Hilbert proved, beyond any shadow of a doubt, that such a conception as an imaginary point was absolutely useless when examining our entire universe because as you imagine yourself getting smaller and smaller, while trying to look at things smaller and smaller, this point must start to take on size. It must get bigger as you keep getting smaller and smaller, as you try to visualize this tiny micro world. If you could still keep getting smaller yet, then this thing that was once only a tiny point would finally take up the size of a marble, then a golfball, then a baseball, then a basketball, then eventually a lot of the room in your new universe. If you counter this argument and say, "No, it will not. It will stay at the same point size." Then if that point was at the end of a three degree angle when you got smaller then what is this same angle now that you are smaller? Sorry, you lose. Hilbert pulled the rug out of the very foundations of not only Euclidean geometry but also all types of geometry, because all types are forced to use points. Geometry is OK only if you keep your same size.
Now, I was under the impression that David Hilbert provided the first complete axiomatisation of Euclidean geometry. This woo thinks that Hilbert debunked it. HOW? HOW? HOW? How can anyone be so wrong? In order to have heard of Hilbert, and to know that he had a connection with geometry, he must have read something about Hilbert and geometry... and misunderstood it completely. HOW?

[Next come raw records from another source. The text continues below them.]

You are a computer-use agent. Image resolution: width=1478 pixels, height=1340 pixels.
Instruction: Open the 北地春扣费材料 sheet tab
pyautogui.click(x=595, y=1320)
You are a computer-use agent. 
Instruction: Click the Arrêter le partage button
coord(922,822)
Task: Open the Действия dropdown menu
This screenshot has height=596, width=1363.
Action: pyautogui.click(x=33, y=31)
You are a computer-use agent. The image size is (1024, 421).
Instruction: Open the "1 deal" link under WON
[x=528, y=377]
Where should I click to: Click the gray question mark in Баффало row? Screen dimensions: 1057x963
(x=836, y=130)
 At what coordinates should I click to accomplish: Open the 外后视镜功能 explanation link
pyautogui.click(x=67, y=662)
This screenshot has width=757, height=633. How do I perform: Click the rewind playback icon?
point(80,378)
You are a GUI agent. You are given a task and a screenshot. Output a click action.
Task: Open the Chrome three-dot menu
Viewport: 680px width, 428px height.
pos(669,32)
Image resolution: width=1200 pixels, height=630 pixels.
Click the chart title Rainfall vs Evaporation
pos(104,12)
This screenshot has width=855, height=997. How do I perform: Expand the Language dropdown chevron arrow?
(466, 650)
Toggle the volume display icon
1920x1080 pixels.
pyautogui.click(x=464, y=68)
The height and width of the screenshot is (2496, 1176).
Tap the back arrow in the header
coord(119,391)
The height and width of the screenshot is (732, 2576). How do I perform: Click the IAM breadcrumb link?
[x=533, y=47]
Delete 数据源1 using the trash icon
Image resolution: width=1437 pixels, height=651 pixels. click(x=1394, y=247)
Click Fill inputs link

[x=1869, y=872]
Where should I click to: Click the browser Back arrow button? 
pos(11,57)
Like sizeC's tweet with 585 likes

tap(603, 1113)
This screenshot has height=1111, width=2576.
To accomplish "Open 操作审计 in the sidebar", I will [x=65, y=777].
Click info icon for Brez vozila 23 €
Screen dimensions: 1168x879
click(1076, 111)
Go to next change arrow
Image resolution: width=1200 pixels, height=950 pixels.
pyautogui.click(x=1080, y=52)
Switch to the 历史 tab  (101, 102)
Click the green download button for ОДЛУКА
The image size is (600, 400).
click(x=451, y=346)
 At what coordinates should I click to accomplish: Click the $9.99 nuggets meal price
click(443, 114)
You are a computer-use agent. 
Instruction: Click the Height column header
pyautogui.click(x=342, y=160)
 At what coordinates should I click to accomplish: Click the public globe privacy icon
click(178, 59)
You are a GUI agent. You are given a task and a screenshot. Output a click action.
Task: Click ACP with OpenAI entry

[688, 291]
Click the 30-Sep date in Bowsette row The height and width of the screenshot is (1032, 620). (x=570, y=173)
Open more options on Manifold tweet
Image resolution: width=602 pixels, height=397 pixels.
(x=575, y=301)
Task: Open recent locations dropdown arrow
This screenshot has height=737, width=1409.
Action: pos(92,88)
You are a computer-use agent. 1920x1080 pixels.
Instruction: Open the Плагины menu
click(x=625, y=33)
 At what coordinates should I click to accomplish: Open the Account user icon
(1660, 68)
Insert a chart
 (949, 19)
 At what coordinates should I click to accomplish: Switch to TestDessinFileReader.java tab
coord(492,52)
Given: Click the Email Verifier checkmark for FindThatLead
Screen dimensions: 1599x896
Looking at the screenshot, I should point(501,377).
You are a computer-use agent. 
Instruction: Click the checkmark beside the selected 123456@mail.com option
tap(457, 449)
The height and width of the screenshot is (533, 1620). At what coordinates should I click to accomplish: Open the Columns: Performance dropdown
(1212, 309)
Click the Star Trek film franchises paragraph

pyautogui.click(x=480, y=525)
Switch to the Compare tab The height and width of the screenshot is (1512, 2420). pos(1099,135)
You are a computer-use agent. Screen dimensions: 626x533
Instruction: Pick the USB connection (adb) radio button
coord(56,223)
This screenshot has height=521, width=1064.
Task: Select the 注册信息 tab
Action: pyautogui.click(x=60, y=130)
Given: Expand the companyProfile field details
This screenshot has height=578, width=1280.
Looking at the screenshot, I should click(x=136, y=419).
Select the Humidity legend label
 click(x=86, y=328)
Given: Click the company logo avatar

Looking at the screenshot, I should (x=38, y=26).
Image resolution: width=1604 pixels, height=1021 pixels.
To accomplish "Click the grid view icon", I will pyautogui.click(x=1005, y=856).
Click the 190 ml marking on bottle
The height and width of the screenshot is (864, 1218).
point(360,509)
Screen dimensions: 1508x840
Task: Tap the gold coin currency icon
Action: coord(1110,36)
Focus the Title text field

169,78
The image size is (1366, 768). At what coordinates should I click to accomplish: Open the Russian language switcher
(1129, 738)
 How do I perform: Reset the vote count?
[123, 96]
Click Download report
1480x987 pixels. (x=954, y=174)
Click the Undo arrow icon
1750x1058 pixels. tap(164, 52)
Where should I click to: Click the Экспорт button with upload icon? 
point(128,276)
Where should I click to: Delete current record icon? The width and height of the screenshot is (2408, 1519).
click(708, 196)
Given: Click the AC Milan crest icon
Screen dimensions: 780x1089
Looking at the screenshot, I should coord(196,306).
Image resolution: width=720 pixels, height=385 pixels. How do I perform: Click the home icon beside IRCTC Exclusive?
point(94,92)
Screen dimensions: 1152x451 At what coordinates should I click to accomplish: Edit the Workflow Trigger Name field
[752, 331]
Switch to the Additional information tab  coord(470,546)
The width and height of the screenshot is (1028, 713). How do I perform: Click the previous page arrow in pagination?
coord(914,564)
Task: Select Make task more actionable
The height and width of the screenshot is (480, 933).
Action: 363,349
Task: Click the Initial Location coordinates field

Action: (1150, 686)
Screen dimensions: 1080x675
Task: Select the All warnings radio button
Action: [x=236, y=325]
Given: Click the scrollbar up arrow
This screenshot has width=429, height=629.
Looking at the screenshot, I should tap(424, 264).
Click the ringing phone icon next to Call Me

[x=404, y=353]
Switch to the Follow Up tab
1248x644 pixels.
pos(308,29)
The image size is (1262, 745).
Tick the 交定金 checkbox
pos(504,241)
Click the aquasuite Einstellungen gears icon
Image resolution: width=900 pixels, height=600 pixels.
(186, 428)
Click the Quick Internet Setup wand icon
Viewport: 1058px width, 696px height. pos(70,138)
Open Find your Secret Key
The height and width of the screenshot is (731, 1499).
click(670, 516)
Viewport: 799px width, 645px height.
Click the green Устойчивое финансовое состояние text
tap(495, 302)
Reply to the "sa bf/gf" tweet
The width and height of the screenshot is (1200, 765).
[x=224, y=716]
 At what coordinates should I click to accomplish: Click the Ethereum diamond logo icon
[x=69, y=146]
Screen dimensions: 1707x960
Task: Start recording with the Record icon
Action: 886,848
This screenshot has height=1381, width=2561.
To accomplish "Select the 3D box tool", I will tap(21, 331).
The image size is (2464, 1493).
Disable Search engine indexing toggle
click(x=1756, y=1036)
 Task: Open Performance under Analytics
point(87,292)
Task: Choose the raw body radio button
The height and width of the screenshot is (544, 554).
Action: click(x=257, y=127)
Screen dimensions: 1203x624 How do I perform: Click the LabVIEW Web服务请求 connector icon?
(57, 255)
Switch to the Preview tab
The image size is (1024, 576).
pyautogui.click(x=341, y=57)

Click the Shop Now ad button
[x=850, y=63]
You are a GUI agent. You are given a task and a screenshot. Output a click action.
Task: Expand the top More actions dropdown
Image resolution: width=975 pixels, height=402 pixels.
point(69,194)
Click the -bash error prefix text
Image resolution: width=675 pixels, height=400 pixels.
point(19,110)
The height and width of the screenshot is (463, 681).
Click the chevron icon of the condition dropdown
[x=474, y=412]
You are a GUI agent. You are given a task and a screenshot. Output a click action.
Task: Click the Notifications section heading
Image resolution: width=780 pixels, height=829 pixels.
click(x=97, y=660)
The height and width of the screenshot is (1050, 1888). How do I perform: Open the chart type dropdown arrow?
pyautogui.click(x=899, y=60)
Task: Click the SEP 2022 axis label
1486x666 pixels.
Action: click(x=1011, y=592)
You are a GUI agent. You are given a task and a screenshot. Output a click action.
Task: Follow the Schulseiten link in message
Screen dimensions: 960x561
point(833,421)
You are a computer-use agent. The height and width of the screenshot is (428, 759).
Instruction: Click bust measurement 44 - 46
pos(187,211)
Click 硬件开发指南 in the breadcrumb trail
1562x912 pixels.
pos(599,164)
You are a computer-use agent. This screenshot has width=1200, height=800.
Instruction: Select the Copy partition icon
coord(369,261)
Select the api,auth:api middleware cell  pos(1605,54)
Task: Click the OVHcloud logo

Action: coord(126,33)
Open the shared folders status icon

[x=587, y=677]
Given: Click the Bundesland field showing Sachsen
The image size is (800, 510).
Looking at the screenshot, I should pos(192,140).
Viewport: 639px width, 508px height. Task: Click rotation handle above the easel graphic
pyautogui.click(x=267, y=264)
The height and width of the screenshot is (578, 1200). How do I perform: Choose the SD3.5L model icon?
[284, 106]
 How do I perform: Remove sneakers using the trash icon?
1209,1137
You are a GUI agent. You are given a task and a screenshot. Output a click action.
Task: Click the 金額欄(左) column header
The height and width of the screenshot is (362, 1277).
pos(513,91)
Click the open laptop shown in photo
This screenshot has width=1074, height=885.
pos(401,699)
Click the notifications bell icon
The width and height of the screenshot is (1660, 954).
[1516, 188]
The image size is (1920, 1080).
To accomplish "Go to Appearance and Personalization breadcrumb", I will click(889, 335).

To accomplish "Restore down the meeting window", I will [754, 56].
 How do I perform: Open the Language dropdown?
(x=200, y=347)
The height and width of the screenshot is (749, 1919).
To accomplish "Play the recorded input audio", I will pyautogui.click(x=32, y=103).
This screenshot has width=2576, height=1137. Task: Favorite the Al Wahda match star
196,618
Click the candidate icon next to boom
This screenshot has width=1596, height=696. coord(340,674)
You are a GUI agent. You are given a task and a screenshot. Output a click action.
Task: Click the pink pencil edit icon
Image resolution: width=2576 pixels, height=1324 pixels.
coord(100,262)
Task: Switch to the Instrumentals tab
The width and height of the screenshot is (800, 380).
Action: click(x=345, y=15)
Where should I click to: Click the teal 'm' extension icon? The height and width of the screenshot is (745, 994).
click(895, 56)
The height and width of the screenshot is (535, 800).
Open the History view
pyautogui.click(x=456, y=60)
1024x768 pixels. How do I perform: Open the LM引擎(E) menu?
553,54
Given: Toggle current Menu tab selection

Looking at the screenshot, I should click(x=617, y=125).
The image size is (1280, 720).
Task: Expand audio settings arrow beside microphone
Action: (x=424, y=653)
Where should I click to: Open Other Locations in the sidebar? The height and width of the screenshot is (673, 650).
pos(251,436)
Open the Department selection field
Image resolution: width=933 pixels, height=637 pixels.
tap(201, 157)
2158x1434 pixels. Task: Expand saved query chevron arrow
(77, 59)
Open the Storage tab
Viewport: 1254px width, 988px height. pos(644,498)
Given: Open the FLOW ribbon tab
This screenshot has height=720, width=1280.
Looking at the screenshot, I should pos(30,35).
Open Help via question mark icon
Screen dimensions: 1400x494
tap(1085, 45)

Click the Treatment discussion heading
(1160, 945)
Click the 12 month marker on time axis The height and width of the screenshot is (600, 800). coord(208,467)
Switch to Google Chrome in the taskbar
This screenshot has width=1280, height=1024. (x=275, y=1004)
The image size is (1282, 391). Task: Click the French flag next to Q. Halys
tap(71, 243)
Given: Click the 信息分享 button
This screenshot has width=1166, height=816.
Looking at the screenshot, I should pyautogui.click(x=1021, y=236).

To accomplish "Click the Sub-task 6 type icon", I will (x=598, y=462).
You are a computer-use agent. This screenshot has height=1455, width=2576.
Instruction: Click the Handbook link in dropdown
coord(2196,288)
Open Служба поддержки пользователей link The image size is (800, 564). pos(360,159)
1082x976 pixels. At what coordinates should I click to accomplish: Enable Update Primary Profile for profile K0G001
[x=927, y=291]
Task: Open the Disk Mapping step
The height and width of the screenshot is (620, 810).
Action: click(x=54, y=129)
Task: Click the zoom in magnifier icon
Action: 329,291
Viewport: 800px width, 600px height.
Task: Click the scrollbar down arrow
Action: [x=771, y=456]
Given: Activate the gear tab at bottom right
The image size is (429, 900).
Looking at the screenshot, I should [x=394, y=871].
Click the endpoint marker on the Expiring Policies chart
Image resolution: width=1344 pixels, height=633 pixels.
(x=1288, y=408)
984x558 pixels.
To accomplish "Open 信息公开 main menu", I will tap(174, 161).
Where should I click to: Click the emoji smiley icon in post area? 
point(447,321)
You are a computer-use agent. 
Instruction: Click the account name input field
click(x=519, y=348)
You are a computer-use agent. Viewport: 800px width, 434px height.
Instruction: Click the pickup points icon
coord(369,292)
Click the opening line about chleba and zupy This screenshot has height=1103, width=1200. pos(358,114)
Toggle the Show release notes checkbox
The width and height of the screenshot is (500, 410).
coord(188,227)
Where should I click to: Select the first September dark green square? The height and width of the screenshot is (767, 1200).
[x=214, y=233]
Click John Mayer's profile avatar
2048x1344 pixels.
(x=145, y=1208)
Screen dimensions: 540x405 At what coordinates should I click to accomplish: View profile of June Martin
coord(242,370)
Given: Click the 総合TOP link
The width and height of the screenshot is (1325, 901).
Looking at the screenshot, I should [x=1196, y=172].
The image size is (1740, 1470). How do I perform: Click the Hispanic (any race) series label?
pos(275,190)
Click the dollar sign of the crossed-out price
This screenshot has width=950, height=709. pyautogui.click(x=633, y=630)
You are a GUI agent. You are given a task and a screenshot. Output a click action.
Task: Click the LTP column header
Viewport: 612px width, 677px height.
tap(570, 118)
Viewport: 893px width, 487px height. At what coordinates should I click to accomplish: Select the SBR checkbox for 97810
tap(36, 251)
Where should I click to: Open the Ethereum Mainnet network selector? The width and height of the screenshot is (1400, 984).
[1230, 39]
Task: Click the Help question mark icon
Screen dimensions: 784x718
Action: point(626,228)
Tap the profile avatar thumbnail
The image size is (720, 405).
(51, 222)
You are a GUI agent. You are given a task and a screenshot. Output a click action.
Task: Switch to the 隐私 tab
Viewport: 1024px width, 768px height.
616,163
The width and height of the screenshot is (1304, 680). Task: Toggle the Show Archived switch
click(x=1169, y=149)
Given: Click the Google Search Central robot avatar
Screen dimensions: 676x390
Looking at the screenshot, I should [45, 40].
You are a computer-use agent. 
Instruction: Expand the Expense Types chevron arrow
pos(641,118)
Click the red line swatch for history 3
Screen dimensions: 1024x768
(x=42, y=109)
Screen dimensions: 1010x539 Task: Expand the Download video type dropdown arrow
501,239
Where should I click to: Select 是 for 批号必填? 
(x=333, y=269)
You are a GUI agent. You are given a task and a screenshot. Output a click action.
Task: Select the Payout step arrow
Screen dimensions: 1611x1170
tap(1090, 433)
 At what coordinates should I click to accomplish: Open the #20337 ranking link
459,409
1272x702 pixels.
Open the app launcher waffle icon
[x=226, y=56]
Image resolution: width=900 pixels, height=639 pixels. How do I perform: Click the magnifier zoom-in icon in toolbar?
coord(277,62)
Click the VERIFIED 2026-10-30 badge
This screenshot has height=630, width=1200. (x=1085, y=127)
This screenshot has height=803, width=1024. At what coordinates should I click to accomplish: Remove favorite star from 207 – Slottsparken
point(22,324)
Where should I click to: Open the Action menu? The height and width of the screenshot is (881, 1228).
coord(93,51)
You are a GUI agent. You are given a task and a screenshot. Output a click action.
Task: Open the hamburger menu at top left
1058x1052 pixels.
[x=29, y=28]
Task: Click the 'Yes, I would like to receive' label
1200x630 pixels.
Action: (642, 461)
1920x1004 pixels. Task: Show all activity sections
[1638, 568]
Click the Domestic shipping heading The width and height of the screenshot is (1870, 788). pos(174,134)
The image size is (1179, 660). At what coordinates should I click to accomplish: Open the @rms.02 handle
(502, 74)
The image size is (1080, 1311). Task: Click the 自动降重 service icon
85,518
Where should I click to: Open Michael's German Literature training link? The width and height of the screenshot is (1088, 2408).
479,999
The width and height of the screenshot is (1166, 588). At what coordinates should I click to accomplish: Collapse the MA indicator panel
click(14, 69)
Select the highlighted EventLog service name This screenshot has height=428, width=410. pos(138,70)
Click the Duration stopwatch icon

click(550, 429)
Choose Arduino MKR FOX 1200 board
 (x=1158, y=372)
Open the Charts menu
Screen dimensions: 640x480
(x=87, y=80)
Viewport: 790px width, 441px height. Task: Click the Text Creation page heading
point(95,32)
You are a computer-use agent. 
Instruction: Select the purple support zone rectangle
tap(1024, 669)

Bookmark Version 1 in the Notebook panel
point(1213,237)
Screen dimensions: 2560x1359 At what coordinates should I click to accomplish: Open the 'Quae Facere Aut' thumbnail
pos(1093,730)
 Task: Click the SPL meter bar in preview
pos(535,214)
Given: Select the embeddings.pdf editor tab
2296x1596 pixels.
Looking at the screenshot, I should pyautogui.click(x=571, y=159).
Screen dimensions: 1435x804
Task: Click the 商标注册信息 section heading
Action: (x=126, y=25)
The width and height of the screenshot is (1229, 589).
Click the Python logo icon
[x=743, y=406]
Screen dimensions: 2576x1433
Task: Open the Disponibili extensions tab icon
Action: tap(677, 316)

He is Unskilled And Unaware Of It.
Sullivan, in 1953 , marveled at "the failure of learning which has left their capacity for fantastic, self-centered delusions so utterly unaffected by a life-long history of educative events"
 
So Mr Fitzpatrick says nothing at all for ages, then gets something totally wrong then?

And I love his mathematical debating style:

"Then if that point was at the end of a three degree angle when you got smaller then what is this same angle now that you are smaller? Sorry, you lose."

Why, it's almost like watching Andrew Wiles providing the proof for Fermat's Last Theorem.

And what does his "when you get smaller" analogy even mean? Is a ninety degree angle larger if you are really small?

I think someone gave Dan a set square, a huge spliff and said "Off you go, what's the answer to everything"?



Finaly, a brief round of aplause please for Justin Kruger and David Dunning for having the balls to write an article on "How Difficulties in Recognizing One's Own Incompetence Lead to Inflated Self-Assessments"

It's really inviting some peer criticism isn't it.